According to Scott Garrett, Beckman Coulter's chairman, president and CEO, this acquisition will broaden his company's chemistry offering substantially as well as broaden the chemistry customer base.

"This compelling transaction combines the chemistry product lines of our two companies into a complete chemistry systems offering," Garrett says. "It enhances Beckman Coulter as a leading provider of chemistry products with additional opportunities to expand our immunoassay reach into their chemistry installed base. Customers will benefit from the expanded range of products, particularly those large hospital and university laboratories where higher throughput systems are preferred. In addition, Beckman Coulter's strength in total lab automation will be complemented by Olympus' strong pre-analytical automation position in Europe and Asia."

The overriding reason to make the deal, notes Mary Luthy, a spokesperson for Beckman Coulter, was to fill gaps in the company's chemistry product line.

"We already had a great market presence in U.S. labs, and our 'sweet spot' was in mid- to high-volume labs," she explains. "Olympus, though, has an analyzer that speaks to the needs of ultra-high-volume labs like reference labs and university labs, and they also have a good solution at the low end, below where we currently have product offerings."

Now, Luthy says, Beckman Coulter has coverage across virtually all testing volumes, and this puts the company into a truly competitive position with Roche Diagnostics.

"This deal really sets us up for continued and wider leadership in biomedical testing," Luthy says.

In 2010, the Olympus Diagnostics business is anticipated to increase Beckman Coulter's revenue by approximately $500 million on a full-year basis and generate approximately $40 million to $50 million in operating income (excluding FAS141R associated amortization). Beckman Coulter believes that 2010 pre-tax savings of between $50 million and $60 million can be achieved from the combination of Olympus operating expenses of about $200 million and Beckman Coulter operating expenses of more than $1 billion. Savings are expected to be realized from leveraging existing global infrastructure and integrating sales, service, administrative and research and development activities. Excluding amortization costs related to FAS141R, a new standard guiding accounting for acquired businesses, the company believes that the acquisition will be substantially accretive to earnings in 2010.

As part of the agreement, Beckman Coulter has the right to deliver up to 37.5 percent of the purchase price in the form of Beckman Coulter stock. As such, Beckman Coulter expects to finance the acquisition with a combination of newly issued Beckman Coulter common stock totaling about $300 million and newly issued debt on the order of $500 million. The company does not anticipate a change in its current investment grade ratings.

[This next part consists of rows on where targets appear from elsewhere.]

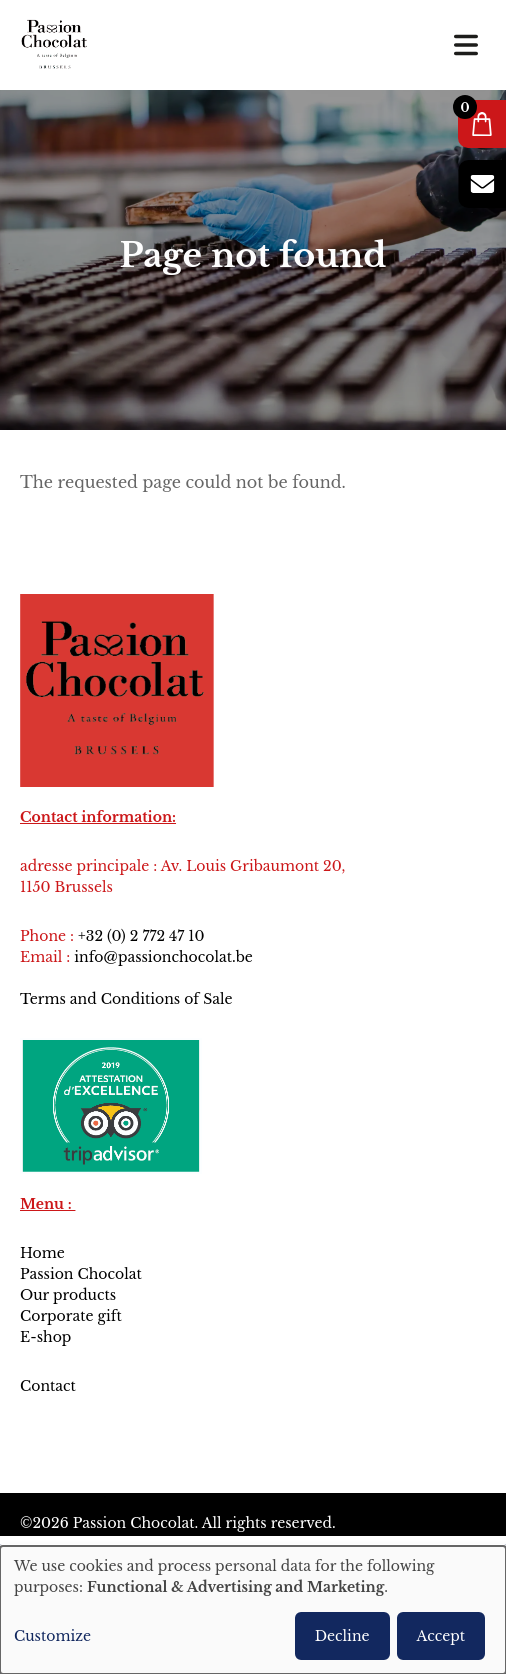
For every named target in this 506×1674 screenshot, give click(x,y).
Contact (50, 1386)
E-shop (45, 1337)
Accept (441, 1636)
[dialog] (253, 1610)
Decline (342, 1636)
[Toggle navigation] (466, 45)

"We remain focused on creating shareholder value through growth, quality and operating excellence. The combination of Beckman Coulter and Olympus demonstrates our commitment to further expand chemistry and sustain our above-market growth in immunoassay," Garrett says. "A foundation of stable markets, a defensive business model, well-recognized competencies in optimizing lab processes and an unyielding commitment to quality positions us for continued leadership in biomedical testing."

The transaction is expected to close in the third quarter of 2009 and is subject to customary government approvals, the finalization of certain ancillary agreements and the disclosure schedules, as well as other customary conditions.